Art. 373.  O ônus da prova incumbe:
I - ao autor, quanto ao fato constitutivo de seu direito;
II - ao réu, quanto à existência de fato impeditivo, modificativo ou extintivo do direito do autor.
§ 1o Nos casos previstos em lei ou diante de peculiaridades da causa relacionadas à impossibilidade ou à excessiva dificuldade de cumprir o encargo nos termos do caput ou à maior facilidade de obtenção da prova do fato contrário, poderá o juiz atribuir o ônus da prova de modo diverso, desde que o faça por decisão fundamentada, caso em que deverá dar à parte a oportunidade de se desincumbir do ônus que lhe foi atribuído.
§ 2o A decisão prevista no § 1o deste artigo não pode gerar situação em que a desincumbência do encargo pela parte seja impossível ou excessivamente difícil.
§ 3o A distribuição diversa do ônus da prova também pode ocorrer por convenção das partes, salvo quando:
I - recair sobre direito indisponível da parte;
II - tornar excessivamente difícil a uma parte o exercício do direito.
§ 4o A convenção de que trata o § 3o pode ser celebrada antes ou durante o processo.

Aqui, não impera mais aquela regra fechada de que ao autor cabe a prova dos fatos alegados na inicial e ao réu a prova dos fatos contidos na defesa (impeditivos, modificativos ou extintivos do direito do autor). Realmente, agora estamos diante de uma distribuição dinâmica do ônus da prova e esse cenário na prática poderá alterar muito a forma como os advogados deverão atuar nos processos de conhecimento baseados no Novo CPC.

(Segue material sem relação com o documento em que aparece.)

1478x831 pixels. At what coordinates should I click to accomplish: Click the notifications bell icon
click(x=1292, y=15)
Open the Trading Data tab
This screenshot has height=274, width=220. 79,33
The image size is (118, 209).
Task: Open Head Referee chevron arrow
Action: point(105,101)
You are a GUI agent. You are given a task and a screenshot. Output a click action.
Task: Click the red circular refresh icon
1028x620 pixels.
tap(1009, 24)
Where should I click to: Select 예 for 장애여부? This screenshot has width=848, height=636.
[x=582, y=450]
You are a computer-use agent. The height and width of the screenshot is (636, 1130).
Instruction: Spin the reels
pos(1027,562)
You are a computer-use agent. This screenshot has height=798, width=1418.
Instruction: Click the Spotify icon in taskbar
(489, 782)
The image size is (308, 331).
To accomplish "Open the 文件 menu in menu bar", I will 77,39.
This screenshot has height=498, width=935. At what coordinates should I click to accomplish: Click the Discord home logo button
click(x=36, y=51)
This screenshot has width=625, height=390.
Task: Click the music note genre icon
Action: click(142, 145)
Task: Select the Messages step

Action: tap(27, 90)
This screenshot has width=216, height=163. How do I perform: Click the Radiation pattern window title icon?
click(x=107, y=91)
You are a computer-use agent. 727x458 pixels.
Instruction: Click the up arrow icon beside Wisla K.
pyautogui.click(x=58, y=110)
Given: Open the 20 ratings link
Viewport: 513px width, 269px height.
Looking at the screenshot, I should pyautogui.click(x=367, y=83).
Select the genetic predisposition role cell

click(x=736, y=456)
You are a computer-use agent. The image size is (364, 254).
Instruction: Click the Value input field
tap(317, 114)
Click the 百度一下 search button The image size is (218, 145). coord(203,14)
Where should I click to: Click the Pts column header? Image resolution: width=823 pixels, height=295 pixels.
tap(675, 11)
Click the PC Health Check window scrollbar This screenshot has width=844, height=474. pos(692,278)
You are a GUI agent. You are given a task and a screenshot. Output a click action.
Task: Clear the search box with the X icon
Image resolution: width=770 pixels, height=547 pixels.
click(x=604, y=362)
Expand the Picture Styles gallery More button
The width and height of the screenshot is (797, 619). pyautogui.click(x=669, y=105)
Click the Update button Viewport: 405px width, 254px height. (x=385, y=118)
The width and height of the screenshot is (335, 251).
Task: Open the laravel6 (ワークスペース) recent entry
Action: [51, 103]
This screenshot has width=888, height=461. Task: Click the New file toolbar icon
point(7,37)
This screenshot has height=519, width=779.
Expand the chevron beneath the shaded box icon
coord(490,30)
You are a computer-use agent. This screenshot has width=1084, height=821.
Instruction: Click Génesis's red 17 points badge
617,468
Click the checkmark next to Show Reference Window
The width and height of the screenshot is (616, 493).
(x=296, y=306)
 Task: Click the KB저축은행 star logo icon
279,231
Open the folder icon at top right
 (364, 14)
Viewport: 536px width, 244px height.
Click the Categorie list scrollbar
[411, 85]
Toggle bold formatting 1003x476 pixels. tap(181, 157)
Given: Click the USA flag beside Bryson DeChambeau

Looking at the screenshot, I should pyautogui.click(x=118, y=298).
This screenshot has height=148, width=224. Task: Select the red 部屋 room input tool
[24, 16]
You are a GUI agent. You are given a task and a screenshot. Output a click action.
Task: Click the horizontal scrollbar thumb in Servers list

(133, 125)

De fato, segundo o artigo mencionado, as regras gerais continuam, contudo, diante da peculiaridade de cada causa o juiz poderá redistribuir o ônus probatório, criando, para aquele processo, de forma fundamentada, uma regra excepcional de ônus probatório, seja nos casos previstos em lei seja mesmo diante da peculiaridade da causa relacionadas à impossibilidade ou à excessiva dificuldade de cumprir o encargo nos termos da regra geral ou então à maior facilidade de obtenção da prova do fato contrário por uma das partes em detrimento da outra.

Inclusive, no referido artigo torna-se claro que as próprias partes podem de comum acordo combinar a distribuição do ônus da prova, seja antes ou durante o processo. Neste caso, surge um novo assunto importantíssimo que são os “negócios jurídicos processuais”, assunto que em outra oportunidade nos aprofundaremos.

CONCLUSÃO

O saneamento do feito e a distribuição do ônus probatório no Novo CPC exigirão das partes e, sobretudo, exigirá dos advogados e do juiz, uma dedicação mais apurada, mais atenta e tecnicamente bem preparada. Imagina-se que advogados que não se preocuparem com isso poderão efetivamente prejudicar o cenário processual em detrimento do interesse de seus clientes e, por fim, obviamente, suportarão a sucumbência e, em casos mais graves, até mesmo a responsabilidade civil decorrente da falha técnica processual como tem apontado a jurisprudência dos Tribunais.